Though the initial growth of the infant association was painfully slow, some senior chemists were later to join the membership, amongst who was the legendary Prof. Awokoya who subsequently became the third National President of the Society.

  PRESIDENTS OF THE CSN

NAME                                                                          TENURE

Prof. Akintunde Akinsanya                                      1971 – 1973

Prof. Emmanuel Emovon                                        1973 – 1976

Prof. Stephen Oluwole Awokoya                             1976 – 1979

Prof. Donald E. U. Ekong                                       1979 – 1983

Dr. Ayoola K. Fasina                                              1983 – 1987

Dr. I. I. O. Allinson                                                1987 – 1991

Prof. Oladele Osibanjo                                            1991 – 1995

Prof. Chukwuemeka C. Nwadinigwe                        1995 – 1999

Dr. Eniang E. Nkang                                               1999 – 2003

Prof. Simon K. Okwute                                           2003 – 2007

Prof. Felix E. Okieimen                                            2007 – 2011

Dr. Shettima A. Saidu                                               2011 – 


THE CSN TODAY

As mentioned earlier, the CSN currently has its Chapters in about thirty centres spread across all the geo-political zones of the country.

Membership of the Society has grown to well over 2,000 persons in different spheres of practice, including the academia, industry, public service as well as private practice. 

 The Council is the apex decision – making organ of the Society. It is made up of the National Executive Committee and the Chairmen of all the Chapters. The President is the Chairman of both the Council and the National EXCO. The EXCO itself is made up of the President, Vice President, National Secretary, Financial Secretary, Treasurer, Membership Secretary and one Zonal Secretary (also called Assistant National Secretary) each for the four zones, namely East, West, North-East and North-West.

Council meetings are held quarterly round the year and the venues are rotated around different parts of the country. 

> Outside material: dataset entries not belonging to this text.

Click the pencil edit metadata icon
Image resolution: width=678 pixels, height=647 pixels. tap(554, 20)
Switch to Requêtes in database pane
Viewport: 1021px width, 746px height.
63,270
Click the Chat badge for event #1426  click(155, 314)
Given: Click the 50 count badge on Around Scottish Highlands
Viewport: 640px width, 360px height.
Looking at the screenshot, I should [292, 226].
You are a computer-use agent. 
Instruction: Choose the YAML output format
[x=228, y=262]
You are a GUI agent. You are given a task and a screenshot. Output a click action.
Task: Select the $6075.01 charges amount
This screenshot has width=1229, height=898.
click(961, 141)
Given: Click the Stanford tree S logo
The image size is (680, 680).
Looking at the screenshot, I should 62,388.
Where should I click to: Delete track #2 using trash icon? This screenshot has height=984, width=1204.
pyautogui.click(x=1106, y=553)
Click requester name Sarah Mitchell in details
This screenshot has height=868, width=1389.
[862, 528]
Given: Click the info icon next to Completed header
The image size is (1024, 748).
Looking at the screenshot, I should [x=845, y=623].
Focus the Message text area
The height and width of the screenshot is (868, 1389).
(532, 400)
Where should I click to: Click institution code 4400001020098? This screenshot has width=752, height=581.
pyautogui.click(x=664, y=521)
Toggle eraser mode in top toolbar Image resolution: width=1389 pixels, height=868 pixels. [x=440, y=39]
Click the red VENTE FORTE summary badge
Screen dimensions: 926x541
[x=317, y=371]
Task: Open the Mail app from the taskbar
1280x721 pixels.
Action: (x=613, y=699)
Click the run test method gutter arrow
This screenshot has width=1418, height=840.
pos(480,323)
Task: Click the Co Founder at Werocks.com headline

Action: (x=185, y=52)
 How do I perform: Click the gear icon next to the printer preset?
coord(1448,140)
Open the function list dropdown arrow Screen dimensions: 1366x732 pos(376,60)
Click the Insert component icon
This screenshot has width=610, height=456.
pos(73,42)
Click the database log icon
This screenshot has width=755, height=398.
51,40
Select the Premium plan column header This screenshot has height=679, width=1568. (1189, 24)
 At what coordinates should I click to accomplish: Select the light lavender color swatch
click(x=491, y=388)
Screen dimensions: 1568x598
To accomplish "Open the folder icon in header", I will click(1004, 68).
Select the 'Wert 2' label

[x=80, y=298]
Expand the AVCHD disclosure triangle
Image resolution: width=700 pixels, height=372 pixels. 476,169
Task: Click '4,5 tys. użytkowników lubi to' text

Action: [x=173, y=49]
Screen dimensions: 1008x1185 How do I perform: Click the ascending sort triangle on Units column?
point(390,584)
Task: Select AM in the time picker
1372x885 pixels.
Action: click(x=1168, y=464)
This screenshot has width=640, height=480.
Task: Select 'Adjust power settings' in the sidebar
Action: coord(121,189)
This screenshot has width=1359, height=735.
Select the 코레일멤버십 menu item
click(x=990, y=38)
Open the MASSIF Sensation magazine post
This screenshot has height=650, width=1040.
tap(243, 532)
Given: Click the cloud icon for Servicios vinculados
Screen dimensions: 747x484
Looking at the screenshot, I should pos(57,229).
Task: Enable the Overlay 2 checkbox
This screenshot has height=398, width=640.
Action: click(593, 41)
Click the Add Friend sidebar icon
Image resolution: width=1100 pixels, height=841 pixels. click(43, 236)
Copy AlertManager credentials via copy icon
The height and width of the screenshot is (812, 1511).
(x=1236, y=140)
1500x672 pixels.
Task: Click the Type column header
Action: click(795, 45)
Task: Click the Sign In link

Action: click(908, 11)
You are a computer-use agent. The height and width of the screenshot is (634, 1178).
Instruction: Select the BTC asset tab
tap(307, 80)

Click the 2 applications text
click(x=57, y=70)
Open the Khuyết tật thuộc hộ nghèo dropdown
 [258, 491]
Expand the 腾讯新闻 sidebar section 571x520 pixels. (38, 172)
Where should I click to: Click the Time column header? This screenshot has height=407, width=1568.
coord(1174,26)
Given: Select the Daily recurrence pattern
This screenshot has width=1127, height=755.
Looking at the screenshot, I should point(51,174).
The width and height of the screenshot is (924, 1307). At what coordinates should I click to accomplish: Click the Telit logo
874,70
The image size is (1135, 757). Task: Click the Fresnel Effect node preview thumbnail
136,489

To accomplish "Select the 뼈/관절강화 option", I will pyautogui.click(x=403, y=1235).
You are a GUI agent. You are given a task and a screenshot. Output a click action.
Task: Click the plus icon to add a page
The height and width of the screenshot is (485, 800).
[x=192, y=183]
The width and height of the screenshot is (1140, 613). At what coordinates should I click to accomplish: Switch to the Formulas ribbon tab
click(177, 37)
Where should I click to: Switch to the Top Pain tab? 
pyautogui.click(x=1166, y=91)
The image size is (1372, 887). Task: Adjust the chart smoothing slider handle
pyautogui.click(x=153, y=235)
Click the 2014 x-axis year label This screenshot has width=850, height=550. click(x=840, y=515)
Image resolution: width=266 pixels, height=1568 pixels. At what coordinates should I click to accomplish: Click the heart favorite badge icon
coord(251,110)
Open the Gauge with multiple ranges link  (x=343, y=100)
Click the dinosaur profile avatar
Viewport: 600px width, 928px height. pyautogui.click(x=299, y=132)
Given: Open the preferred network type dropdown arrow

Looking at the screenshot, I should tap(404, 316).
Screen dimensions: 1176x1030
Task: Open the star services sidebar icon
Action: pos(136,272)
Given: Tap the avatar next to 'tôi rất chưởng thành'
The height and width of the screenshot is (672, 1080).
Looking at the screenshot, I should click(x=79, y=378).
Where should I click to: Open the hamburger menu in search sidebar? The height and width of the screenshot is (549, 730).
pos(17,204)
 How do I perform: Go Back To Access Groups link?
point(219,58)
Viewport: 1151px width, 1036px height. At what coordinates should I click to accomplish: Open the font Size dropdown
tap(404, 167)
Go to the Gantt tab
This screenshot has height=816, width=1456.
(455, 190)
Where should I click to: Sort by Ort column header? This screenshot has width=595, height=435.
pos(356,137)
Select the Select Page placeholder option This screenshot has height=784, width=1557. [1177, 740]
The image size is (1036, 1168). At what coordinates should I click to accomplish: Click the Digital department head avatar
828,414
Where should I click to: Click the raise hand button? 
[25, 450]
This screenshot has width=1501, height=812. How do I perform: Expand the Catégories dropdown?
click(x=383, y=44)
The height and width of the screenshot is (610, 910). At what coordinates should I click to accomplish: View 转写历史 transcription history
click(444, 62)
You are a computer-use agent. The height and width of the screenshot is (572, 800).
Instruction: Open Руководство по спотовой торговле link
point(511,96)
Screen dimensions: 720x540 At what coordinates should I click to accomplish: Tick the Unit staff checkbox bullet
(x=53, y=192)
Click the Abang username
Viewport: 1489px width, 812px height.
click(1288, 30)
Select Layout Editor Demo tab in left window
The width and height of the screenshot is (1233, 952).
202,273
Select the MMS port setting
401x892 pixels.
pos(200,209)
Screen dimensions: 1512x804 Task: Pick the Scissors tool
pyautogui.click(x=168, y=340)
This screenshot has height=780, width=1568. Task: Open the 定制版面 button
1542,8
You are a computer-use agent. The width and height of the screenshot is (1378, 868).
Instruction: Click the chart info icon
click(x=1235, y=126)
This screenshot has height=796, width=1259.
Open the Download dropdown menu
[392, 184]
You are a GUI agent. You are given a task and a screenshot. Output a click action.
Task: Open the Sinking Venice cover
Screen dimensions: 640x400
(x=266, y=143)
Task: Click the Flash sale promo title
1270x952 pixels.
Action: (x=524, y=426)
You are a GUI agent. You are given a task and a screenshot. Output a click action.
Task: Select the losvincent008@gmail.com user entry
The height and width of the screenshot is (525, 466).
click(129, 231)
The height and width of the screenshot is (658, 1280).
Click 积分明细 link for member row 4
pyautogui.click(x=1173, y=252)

The most prominent event currently in the Society’s annual calendar is the Annual  International Conference which normally takes place in the latter part of September each year. This event is also rotated across different parts of the country.

Another major event of the CSN is the Annual National Chemistry Competition (formerly National  Awokoya Memorial Competition in Chemistry, a contest staged among secondary schools nationwide to stimulate interest in the study of chemistry. The competition begins at the Local Government Area level and then moves to the state level. The best two candidates of each state represent the state at the national level, the national contest being part of activities of the Annual International Conference.

 

ICCON

Perhaps the greatest watershed yet in the history of the CSN is the establishment of the Institute of Chartered Chemists of Nigeria (ICCON), a professional body established by Decree 91 of 1993 and charged with the statutory responsibility of regulating the practice of chemistry in Nigeria. ICCON, a parastatal of the Federal Ministry of Health, currently has over 2,000 members in different spheres of chemistry practice nationwide.

Records have it that the struggle for the establishment of ICCON was ignited by the CSN in the early 1980s. However, the agitation came to a head in 1992 when the CSN mandated Mr. Daniel A. Akoh (one of its Fellows) to prepare a position paper on the role of chemistry in national development. With this paper, the CSN approached the government of the day; and the struggle finally yielded fruit on August 23rd, 1993 when the then military President, General Ibrahim Babangida signed Decree 91 into law.

The first President of ICCON, himself a veteran of the aforementioned struggle, was Professor Oladele Osibanjo who was elected in 1995. The second (and current) President of the Institute is Mr. Harry C. Okolo, with Mrs. Gladys E. Eke as the Registrar and Chief Executive Officer.